**PROBLEM**: Pick up the essay below on critical regionalism in architecture and UX design after its last sentence and carry it forward.

**TEXT EXCERPT**:
Critical Regionalism: On Architecture and UX Design
These are just some random thoughts that popped on my mind when I reflected on my experience exploring new places, re-visiting familiar ones, and reading books on architects. Architecture has been a passing interest that I indulged in my spare time.
It’s fascinating to learn how the physical spaces around us affect how we perceive the environment or the experience that we have in that location. One thing that I’d like to discuss here is one of the architectural style that really resonates with me, and I think very applicable in UX Design. Critical Regionalism.
Countering the Past and Future
Quoting from Wikipedia’s definition on Critical Regionalism:
Looking from the architectural styles I’ve ever encountered, this is the one most appealing to me as a designer. Sure, I like the playfulness of Art Nouveau, I can see the values of Modernist style, and I appreciate the experimentalism and avant garde techniques used in Post Modernist buildings.

**GIVEN ENTRIES**:
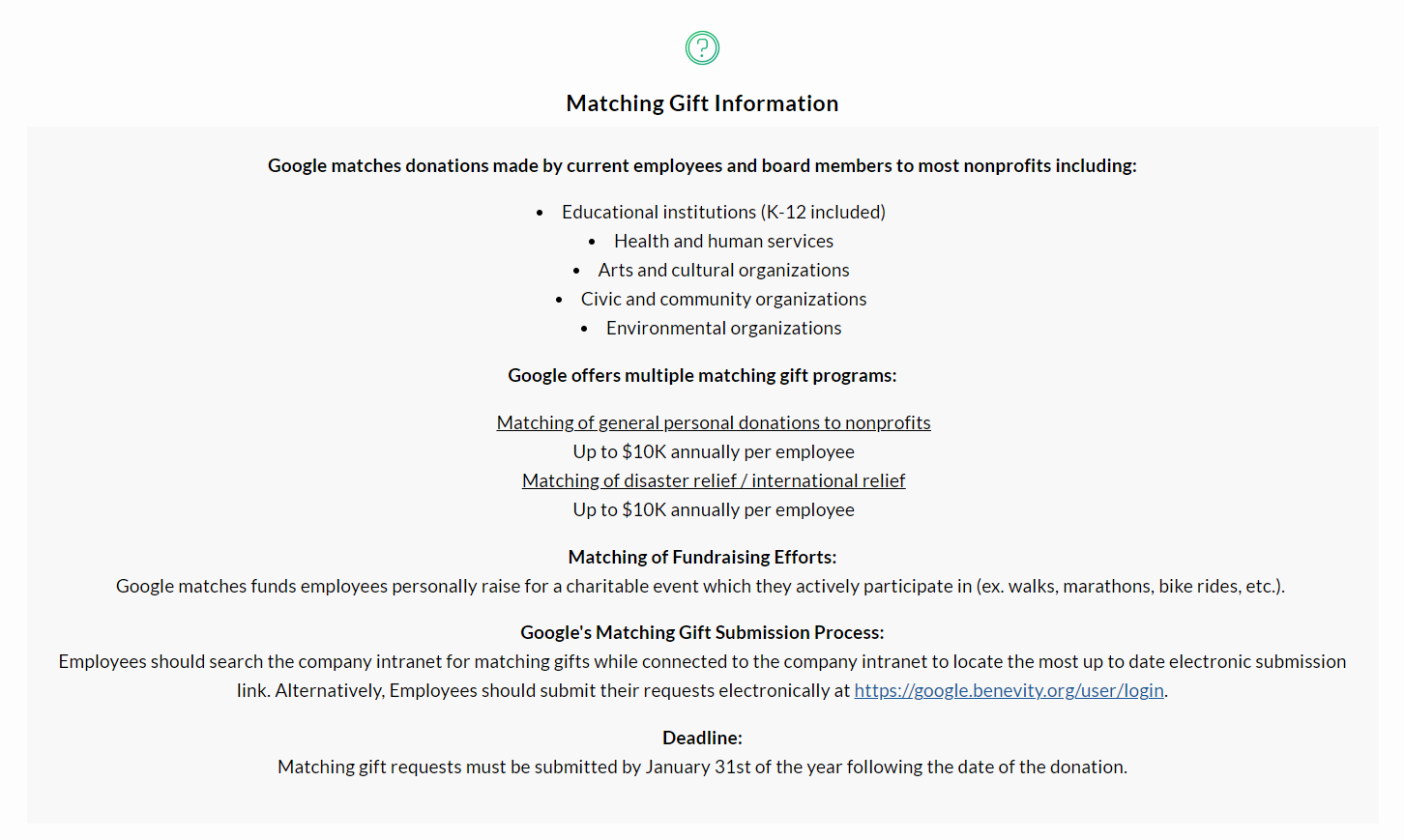Screen dimensions: 1404x840
Task: Click the Deadline heading
Action: point(702,738)
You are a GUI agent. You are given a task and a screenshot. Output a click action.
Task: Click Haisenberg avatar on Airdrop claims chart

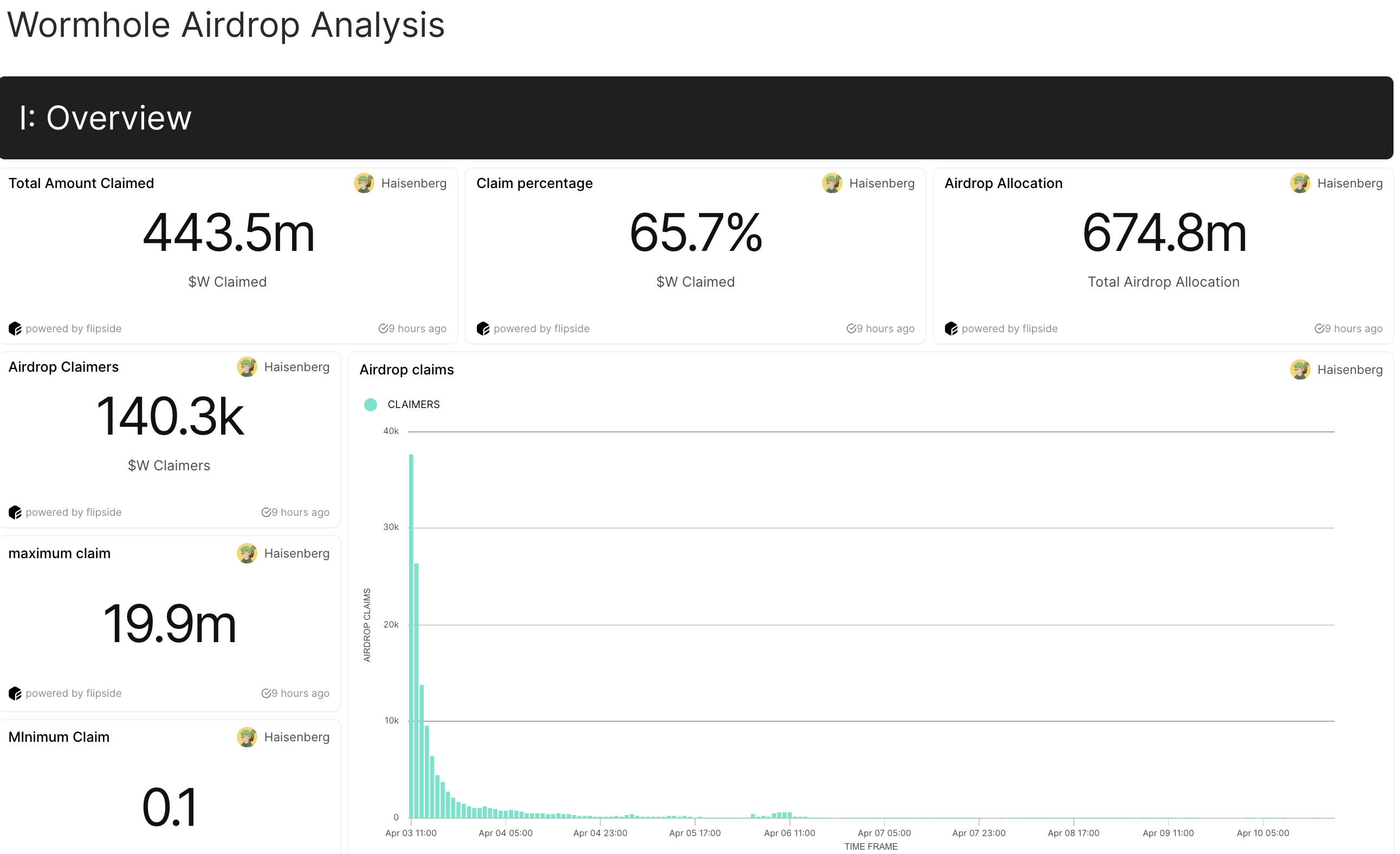(1300, 370)

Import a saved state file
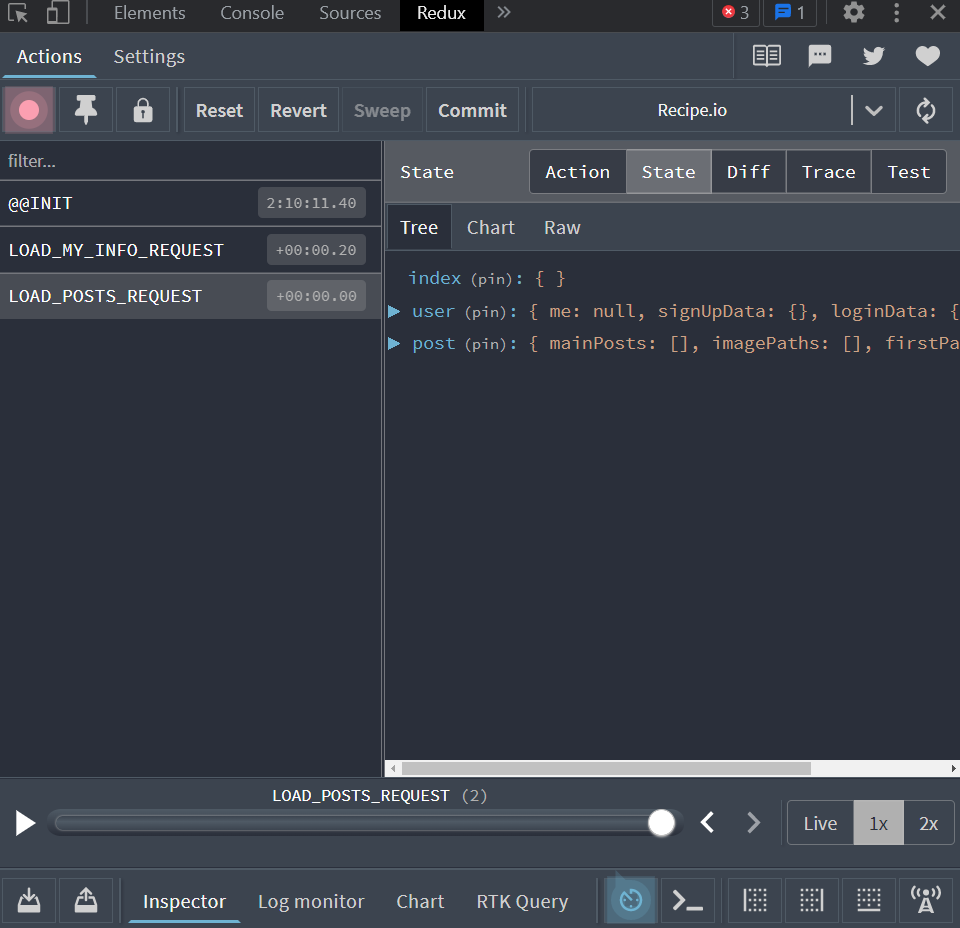click(28, 900)
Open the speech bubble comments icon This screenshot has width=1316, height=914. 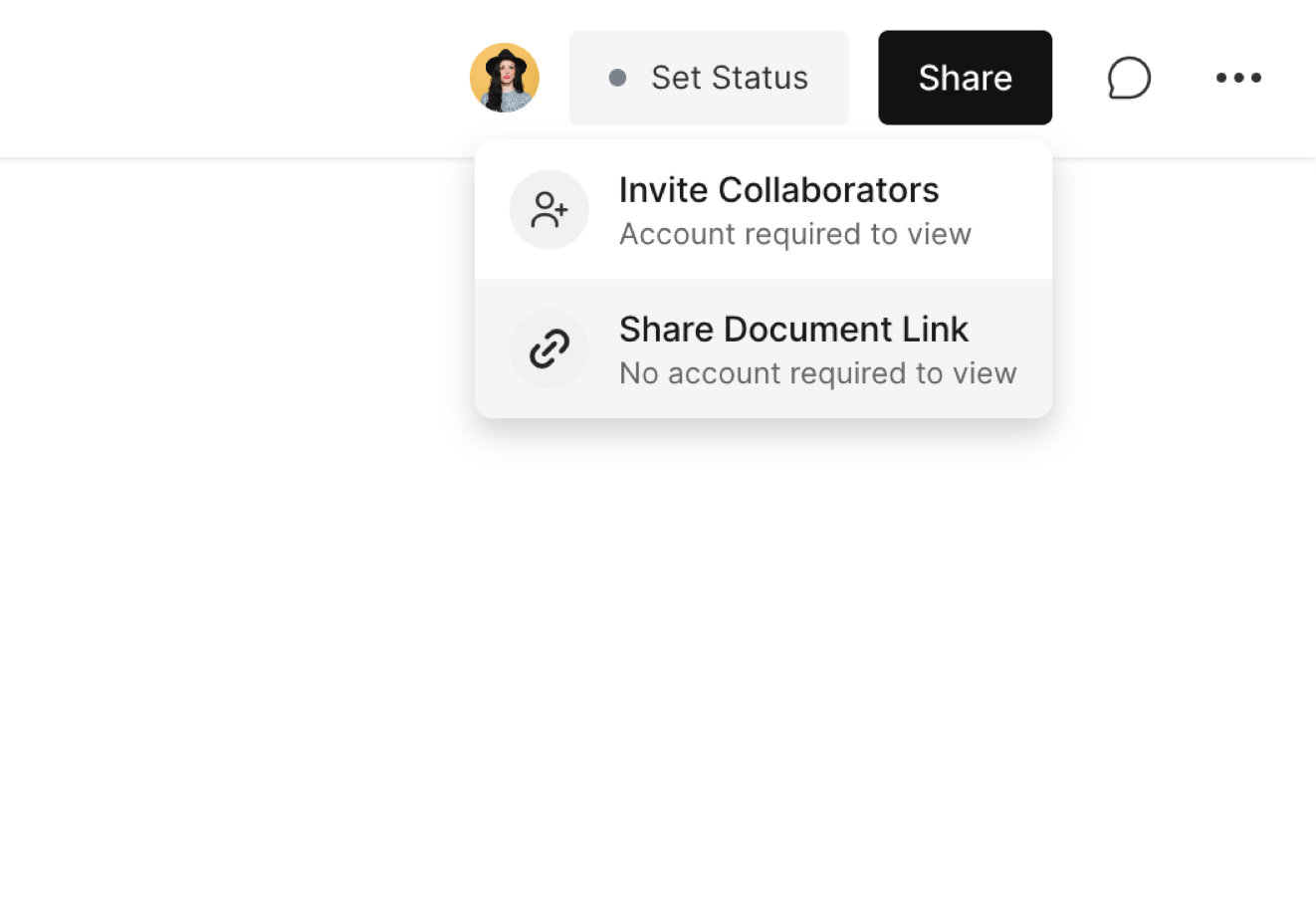pos(1129,78)
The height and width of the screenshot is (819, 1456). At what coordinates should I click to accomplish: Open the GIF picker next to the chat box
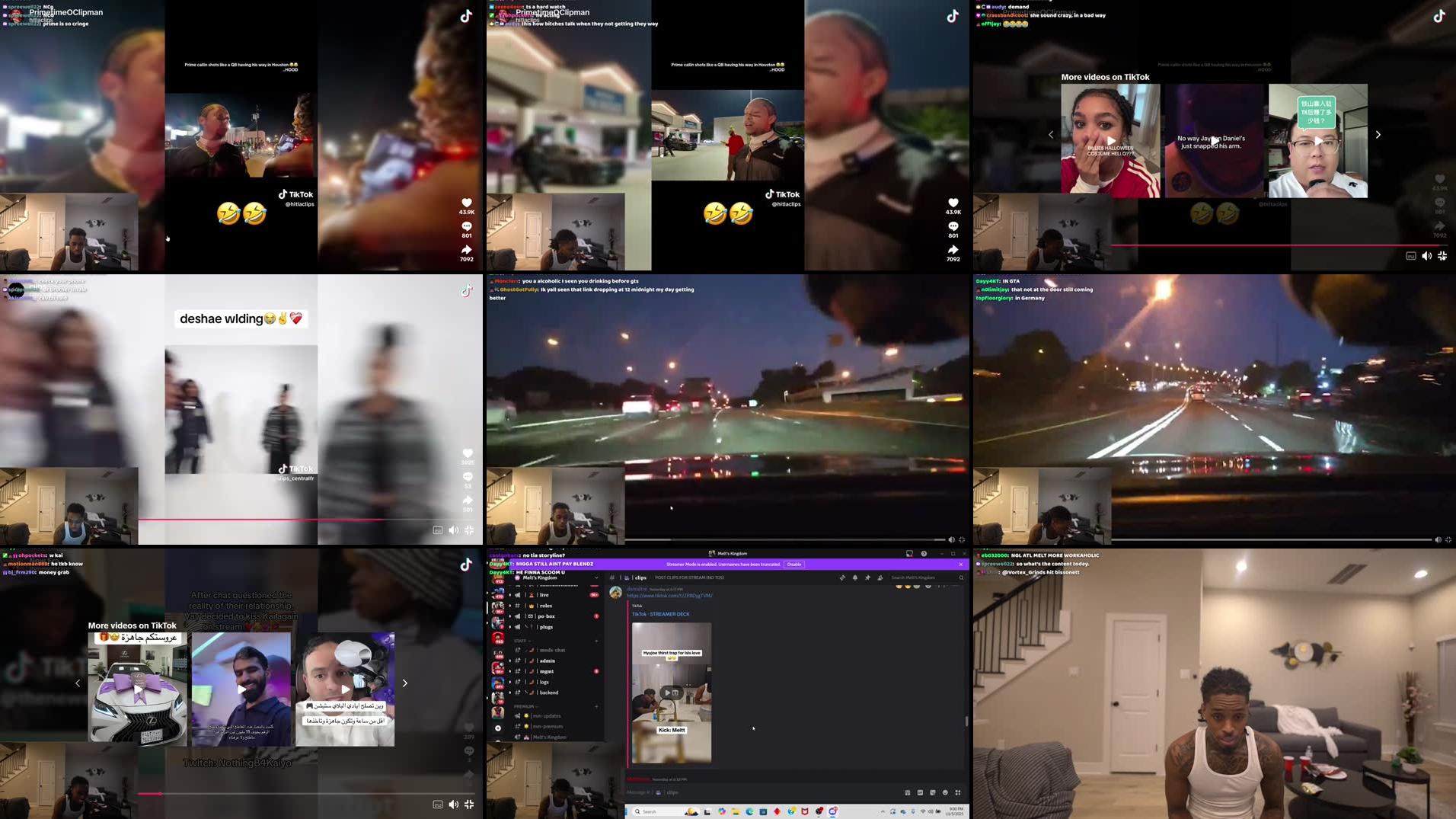[x=920, y=792]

**RESPONSE TO THE TASK**:
But honestly, in my personal opinion, buildings and space should be something that can integrate well with its surrounding environment and fit the way of life of its inhabitants. To fulfil their purpose, they cannot only provide the bare minimum function, but they also need to deliver values to its surrounding and users, to make people actually wants to use it and stay there. It needs to be sustainable and livable.
Clash of Principles and Values
Why Regional Criticalism? The short answer is because I found it to be the appropriate answer for the way we create our building and space, a fine balance that takes the logical, practicality values of Modernist, but also embraces the nuances of local heritage, variety, and peculiarities that make a place thoroughly unique and thus give them an identity.
The Modernist, especially International Style, foregoes any unnecessary elements because they seek a pragmatic, utilitarian way of living.
Buildings should be true to their original purpose. Transparent, clean, cost effective. This concept emerged after World War I, which strives to create a better world and promotes the value of functionalism: that buildings should be designed for functionality.
While I appreciate its principle, the frigidity and uniformity of its buildings create a cold, harsh look that makes them unappealing and depriving them from a sense of identity.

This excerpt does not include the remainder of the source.